The Defense Department wants to accelerate its artificial intelligence efforts with increased personnel training, education and a new, collaborative cloud-based environment for tools and data-sharing called the Joint Common Foundation.

Defense Secretary Mark Esper said he wants to expand DOD's in-house AI community by increasing the Pentagon's Joint AI Center's nine-week training program available to all components over the next year.

The JAIC launched the Responsible AI Committee this year to help DOD leaders "foster a culture of AI ethics" and created "the Responsible AI Champions program, a nine-week training course for DOD personnel directly involved in the AI delivery pipeline," Esper said at DOD's two-day virtual AI symposium Sept. 9.

"We plan to scale this program to all DoD components over the coming year," the secretary said.

In October, the JAIC, which serves as DOD's epicenter for AI initiatives and coordination, plans to unveil a "six-week pilot course next month to train over 80 defense acquisition professionals of all ranks and grades" to teach personnel "how to apply AI and data science skills to our operations," Esper said.

The department is also planning "a real-world competition involving full-scale tactical aircraft in 2024" that pits human pilots against artificial intelligence-controlled aircraft, he said. The secretary also indicated that he would lobby Congress for "additional funding for the services to grow this effort over time and deliver an AI-ready workforce to the American people."
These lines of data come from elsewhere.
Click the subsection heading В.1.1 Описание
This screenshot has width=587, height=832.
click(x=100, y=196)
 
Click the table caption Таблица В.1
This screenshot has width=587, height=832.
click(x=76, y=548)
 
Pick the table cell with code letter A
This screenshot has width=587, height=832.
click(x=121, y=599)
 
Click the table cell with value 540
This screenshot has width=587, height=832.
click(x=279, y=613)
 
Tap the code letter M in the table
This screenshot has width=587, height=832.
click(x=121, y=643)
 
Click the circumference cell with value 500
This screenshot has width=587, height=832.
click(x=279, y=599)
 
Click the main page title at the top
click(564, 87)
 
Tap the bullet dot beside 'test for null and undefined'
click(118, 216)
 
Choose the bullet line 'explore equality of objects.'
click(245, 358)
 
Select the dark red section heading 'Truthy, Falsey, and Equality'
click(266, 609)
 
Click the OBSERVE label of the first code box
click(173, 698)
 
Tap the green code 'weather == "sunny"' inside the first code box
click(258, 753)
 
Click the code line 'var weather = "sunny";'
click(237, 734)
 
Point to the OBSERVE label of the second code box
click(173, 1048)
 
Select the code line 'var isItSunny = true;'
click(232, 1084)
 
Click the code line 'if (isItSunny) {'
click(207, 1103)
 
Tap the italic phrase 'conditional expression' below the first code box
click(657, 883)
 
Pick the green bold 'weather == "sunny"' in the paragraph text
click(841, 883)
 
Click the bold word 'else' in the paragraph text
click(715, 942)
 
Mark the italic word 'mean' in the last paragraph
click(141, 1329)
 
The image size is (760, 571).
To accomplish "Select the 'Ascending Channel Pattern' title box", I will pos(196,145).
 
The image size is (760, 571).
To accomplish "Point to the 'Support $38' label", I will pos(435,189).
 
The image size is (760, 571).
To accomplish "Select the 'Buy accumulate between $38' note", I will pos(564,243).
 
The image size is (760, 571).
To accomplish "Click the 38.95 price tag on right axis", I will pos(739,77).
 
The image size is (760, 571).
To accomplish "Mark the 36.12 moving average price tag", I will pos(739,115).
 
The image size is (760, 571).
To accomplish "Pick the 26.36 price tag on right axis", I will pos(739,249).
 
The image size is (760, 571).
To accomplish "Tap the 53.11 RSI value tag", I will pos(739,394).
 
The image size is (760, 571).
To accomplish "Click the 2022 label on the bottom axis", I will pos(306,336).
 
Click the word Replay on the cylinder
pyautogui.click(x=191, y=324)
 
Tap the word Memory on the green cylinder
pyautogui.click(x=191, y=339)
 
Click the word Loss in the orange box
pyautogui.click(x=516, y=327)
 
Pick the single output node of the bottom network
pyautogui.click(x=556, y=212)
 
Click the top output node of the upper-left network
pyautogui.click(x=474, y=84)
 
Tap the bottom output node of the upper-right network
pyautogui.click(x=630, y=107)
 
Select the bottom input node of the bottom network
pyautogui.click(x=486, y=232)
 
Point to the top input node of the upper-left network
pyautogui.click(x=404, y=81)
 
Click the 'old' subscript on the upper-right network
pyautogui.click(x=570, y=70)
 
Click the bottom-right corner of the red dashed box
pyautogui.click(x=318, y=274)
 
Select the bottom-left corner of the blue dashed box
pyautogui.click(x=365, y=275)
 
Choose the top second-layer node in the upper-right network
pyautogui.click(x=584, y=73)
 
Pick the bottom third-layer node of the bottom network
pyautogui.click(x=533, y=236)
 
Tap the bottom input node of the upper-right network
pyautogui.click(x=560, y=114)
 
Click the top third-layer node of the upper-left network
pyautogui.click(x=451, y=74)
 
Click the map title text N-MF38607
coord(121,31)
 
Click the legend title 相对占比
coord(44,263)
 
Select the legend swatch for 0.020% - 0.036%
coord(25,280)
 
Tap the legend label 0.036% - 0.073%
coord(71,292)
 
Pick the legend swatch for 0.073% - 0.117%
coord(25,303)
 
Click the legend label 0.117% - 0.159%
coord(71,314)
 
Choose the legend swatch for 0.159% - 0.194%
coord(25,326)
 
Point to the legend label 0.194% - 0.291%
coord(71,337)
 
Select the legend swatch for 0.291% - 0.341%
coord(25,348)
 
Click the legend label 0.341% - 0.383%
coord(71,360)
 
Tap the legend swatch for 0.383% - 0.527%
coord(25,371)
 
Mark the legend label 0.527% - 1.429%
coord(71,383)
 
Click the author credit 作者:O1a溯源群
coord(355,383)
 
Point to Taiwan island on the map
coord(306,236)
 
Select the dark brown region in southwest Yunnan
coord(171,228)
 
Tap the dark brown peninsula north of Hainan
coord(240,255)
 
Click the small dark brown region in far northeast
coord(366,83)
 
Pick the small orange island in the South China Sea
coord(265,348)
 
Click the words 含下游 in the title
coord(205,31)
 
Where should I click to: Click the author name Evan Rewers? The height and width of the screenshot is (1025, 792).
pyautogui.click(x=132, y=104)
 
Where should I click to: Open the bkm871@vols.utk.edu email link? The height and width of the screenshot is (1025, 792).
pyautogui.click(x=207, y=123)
Dana Deasy, DOD's CIO, highlighted some of JAIC's accomplishments in a Sept. 10 speech, citing an "engine health model" for Black Hawk helicopter maintenance and a language processing application that will automatically review financial and administrative documents and memos for consistency, accuracy and compliance.

In addition to having more AI-educated personnel, DOD hopes to make tools and data readily available for them and industry partners just as quickly through the Joint Common Foundation.

"The JCF is built to be an environment that sits on top of things like Cloud One platform, JEDI, et cetera," the JAIC's acting director Nand Mulchandani told reporters Sept. 10, that will have labeled, curated data, tools, and systems for testing and evaluation.

Mulchandani said early access is now available to some mission partners with some now migrating to JCF, but wouldn't give specifics.

The Defense Information Systems Agency awarded Deloitte a $106 million contract to help build the JCF environment for the AI center in August, which Mulchandani said would allow industry partners to deploy tools straight to developers, and with that, make partnerships easier.

"We believe, and want, all of those products to be deployed through the JCF so that our developer community can actually have access to the best tech that's out there," Mulchandani said.

The Defense Department is also keen on cementing domestic commercial and international partnerships. The JAIC plans to release the AI-Partnership for Defense next week so military and defense organizations from select countries can work to incorporate ethics into their AI pipelines.

"Over the coming year, we expect to expand this initiative to include even more countries, as we create new frameworks and tools for data sharing, cooperative development, and strengthened interoperability," Esper said.